### Задачи для решения
(a) Повторите слово в слово часть фрагмента о видах свободы, начиная с "Мне кажется, в" и заканчивая "хобби и т.д.).".
(b) Какой уровень свободы во фрагменте о видах свободы назван вторым?

### Фрагмент документа
++++++
Я сразу предупрежу о том, что в творческий разговор творческого издания внесу некоторую, что называется, бухгалтерию. Но чтобы любой разговор стал плодотворным, необходимо до его начала договориться о смысле терминов и понятий.
Мне кажется, в подтексте заданного мне вопроса подразумевается, что речь идет о политическом выборе. Это и примем за исходный момент. Стоит также определить, что именно мы называем выбором. Наверное, выбор – это осуществление, актуализация нашей человеческой свободы. Но тогда надо еще уточнить, какая вообще бывает свобода.
Я думаю, вполне очевидно, что есть разные уровни (а может быть, виды) свободы и, соответственно, выбора.
Первый уровень – бытовой, обиходный, когда каждый из нас ежедневно решает, например, какой сорт молока, пива или хлеба купить, куда пойти вечером и т.д.
Второй уровень свободы – социальный (выбор образования и профессии в юности, выбор места работы, хобби и т.д.).
Третий уровень – политический, когда мы можем (или не можем) участвовать в выборе пути для целого народа, государства.
++++++
### Блок данных
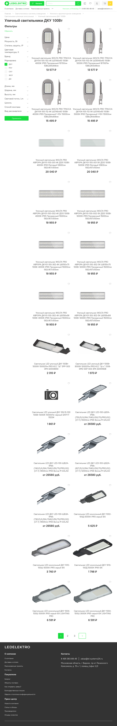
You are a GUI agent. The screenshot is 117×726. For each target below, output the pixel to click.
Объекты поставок (11, 683)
++++++
### Ответы к задачам
(a)
Мне кажется, в подтексте заданного мне вопроса подразумевается, что речь идет о политическом выборе. Это и примем за исходный момент. Стоит также определить, что именно мы называем выбором. Наверное, выбор – это осуществление, актуализация нашей человеческой свободы. Но тогда надо еще уточнить, какая вообще бывает свобода.
Я думаю, вполне очевидно, что есть разные уровни (а может быть, виды) свободы и, соответственно, выбора.
Первый уровень – бытовой, обиходный, когда каждый из нас ежедневно решает, например, какой сорт молока, пива или хлеба купить, куда пойти вечером и т.д.
Второй уровень свободы – социальный (выбор образования и профессии в юности, выбор места работы, хобби и т.д.).

(b) Социальный уровень: выбор образования и профессии в юности, выбор места работы, хобби и т.д.